При свете Жуковского. Очерки истории русской литературы - стр. 34

Решение несомненно будет грубым, приблизительным и спорным. Всякая попытка противопоставления словесности первой и второй половин XIX века может быть легко опровергнута. Преобладание поэзии над прозой в начале века не слишком явно (и уж точно слабее, чем в веке XVIII), а прекращается оно уже в начале 1830-х годов. Моноцентризм (литературная система строится сперва вокруг Карамзина, потом – вокруг Пушкина, потом – вокруг Гоголя), сменившийся во второй половине века полицентризмом (доминирование Льва Толстого, во-первых, возникает после ухода всех его старших современников, то есть относится скорее к эпохе «модерна», во-вторых же, существенно не столько для литературы, сколько для культуры в целом), можно убедительно истолковать как позднейший миф.

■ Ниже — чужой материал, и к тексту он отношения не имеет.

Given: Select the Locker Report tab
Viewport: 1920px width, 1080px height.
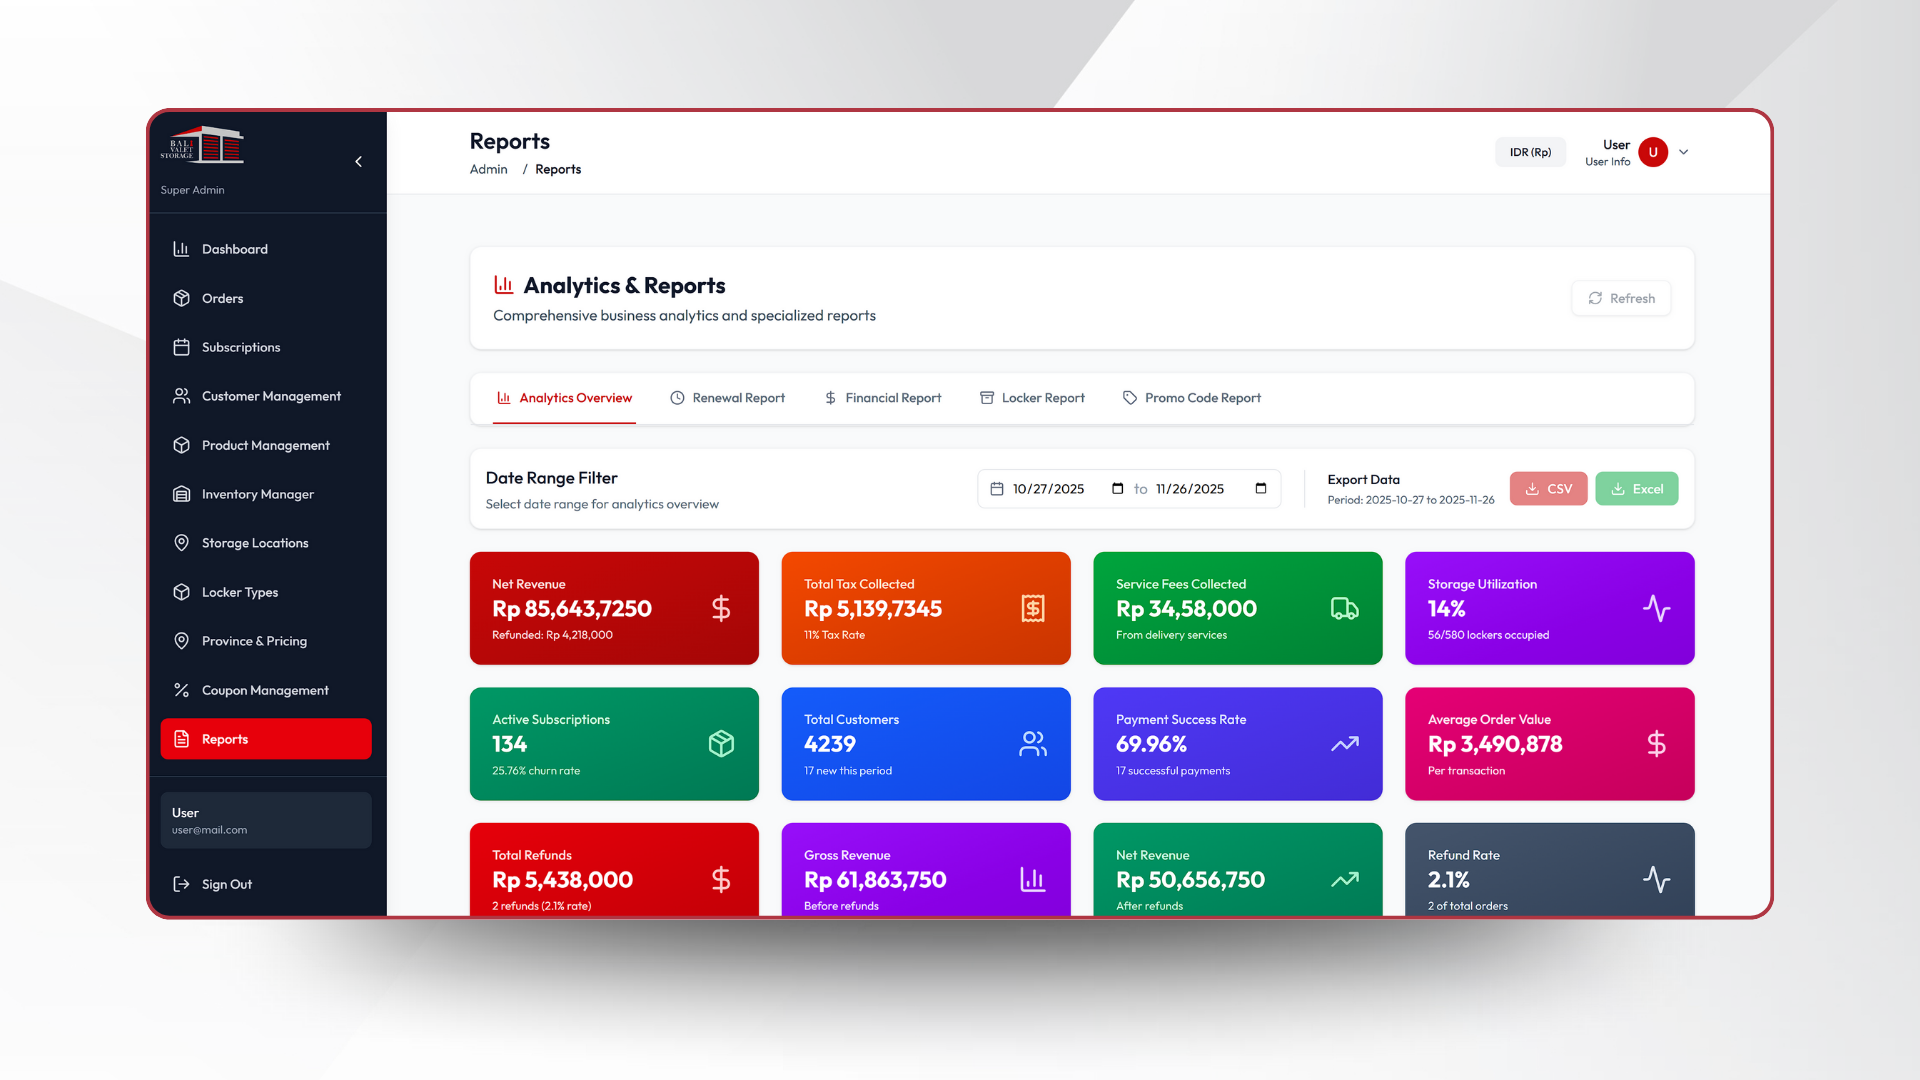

С еще большим основанием это будет говориться о характеристике «карамзинско-пушкинско-гоголевской» эпохи как «золотого века». Но мифы на пустом месте не возникают, и если мы интуитивно чувствуем, что в 1791 году (когда Карамзин приступил к изданию «Московского журнала») «что-то началось», а в 1852 (когда со смертью Гоголя прекратилось десятилетнее ожидание второго тома «Мертвых душ») «что-то кончилось», то хочется верить, что выделение этих дат не только характеризует наше сегодняшнее сознание (от которого, впрочем, отрекаться странно), но и как-то свидетельствует об историческом процессе. Да, сейчас нам континуальность милее дискретности. Да, нам интересно отслеживать медленные изменения и находить во внешне различном – общее (а в общем – различное). Да, всякое обобщение кажется нам топорным, а всякое установление иерархии – вульгарным. Вновь могу повторить: приниматься сейчас за построение истории литературы, или ее проекта, или даже проекта истории литературы определенного периода может только человек абсолютно безответственный.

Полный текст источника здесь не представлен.